*Exercise objective*:
Repeat exactly the lines from the one containing "The image size is (1920, 1080). At" through the last line of the records below, both included, and nothing else.

[Collected data]
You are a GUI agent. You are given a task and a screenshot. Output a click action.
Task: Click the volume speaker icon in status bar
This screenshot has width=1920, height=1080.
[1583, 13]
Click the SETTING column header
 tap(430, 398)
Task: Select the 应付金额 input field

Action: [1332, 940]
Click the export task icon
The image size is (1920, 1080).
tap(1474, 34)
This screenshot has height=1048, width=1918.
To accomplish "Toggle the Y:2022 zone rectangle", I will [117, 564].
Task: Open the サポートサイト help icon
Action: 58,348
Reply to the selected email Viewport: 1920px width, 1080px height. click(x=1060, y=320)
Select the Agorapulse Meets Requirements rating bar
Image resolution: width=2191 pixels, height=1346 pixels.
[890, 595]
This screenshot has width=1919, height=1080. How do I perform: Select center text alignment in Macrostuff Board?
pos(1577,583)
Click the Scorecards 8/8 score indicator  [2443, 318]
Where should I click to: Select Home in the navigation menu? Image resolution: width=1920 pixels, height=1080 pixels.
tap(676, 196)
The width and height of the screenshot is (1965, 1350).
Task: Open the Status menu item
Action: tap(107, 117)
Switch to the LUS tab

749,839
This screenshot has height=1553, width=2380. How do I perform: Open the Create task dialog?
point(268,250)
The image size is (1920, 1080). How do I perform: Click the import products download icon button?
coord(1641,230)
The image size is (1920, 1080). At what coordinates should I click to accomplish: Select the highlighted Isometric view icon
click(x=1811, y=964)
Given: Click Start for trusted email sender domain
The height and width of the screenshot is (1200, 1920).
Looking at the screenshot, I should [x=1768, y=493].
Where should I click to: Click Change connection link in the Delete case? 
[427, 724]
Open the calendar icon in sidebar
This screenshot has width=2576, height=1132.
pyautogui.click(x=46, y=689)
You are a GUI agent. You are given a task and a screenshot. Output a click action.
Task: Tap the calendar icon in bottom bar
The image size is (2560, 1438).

*Answer to this task*:
The image size is (1920, 1080). At what coordinates should I click to accomplish: Select the highlighted Isometric view icon
click(x=1811, y=964)
Given: Click Start for trusted email sender domain
The height and width of the screenshot is (1200, 1920).
Looking at the screenshot, I should [x=1768, y=493].
Where should I click to: Click Change connection link in the Delete case? 
[427, 724]
Open the calendar icon in sidebar
This screenshot has width=2576, height=1132.
pyautogui.click(x=46, y=689)
You are a GUI agent. You are given a task and a screenshot. Output a click action.
Task: Tap the calendar icon in bottom bar
The image size is (2560, 1438).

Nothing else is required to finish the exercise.